Bir seminere katılmıştım. Okul başarısı evde başlar içerikliydi. Sevdiklerimize, onlarla birlikteyken çok daha eleştirel bir gözle baktığımızı ve bu yüzden; istendiğinde en az 8 iyi özelliklerini bir çırpıda sayıvermekte güçlük çekeceğimizi deneyimletmişlerdi. Oysa mecburi bir ayrılık söz konusu olduğunda da bunun tam tersinin gerçekleştiği anlatılmıştı. Yani özet olarak sevdiklerimizi, birlikteyken eleştiriyor, ayrıyken yere göğe koyamıyormuşuz. %100 olmasa da haklılık payı yok değil.

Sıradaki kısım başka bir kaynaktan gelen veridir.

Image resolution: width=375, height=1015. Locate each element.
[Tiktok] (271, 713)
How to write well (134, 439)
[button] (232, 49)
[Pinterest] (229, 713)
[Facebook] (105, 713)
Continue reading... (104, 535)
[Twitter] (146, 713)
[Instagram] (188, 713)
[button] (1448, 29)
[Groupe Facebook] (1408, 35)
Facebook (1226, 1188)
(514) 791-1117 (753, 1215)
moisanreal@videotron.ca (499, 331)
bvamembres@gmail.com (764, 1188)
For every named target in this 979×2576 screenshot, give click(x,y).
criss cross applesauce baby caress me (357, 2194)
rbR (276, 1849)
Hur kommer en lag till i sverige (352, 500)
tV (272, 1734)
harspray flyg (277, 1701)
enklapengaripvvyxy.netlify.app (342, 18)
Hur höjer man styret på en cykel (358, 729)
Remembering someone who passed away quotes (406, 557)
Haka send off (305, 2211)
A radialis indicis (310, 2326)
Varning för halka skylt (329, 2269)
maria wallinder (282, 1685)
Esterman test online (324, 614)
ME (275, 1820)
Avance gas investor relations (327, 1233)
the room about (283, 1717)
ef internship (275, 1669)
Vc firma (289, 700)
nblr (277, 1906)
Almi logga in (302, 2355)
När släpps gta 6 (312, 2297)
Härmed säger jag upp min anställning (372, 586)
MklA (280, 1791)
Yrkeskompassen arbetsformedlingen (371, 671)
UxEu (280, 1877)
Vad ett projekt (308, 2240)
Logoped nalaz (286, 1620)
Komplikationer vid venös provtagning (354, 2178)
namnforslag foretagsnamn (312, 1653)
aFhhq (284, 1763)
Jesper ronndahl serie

Bir şeyleri düzeltebilmesine yardımcı olmak için bazen karşımızdaki insana doğru bir resim vermek isteriz. Kendini seveceği, kabul edeceği, kabul edilmiş hissedeceği... Bu değerli resim için ilk önce, onun güzel gerçekliğini güzel bir hediye paketi yaparak ona hatırlatmak ise ön koşul.
Peki, övgüye değer davranışlar ve özellikleri görmeyi içselleştirmemiş birinin, yani BAKMAYI BİLMEYEN birinin; ne becerisi olabilir ki doğru resim oluşturmaya. Başkasına doğru resim oluşturabilmek için ihtiyacımız olan o ilk ifadeyi bulmakta zorlanıyorsak bakmayı bilmiyoruz demektir.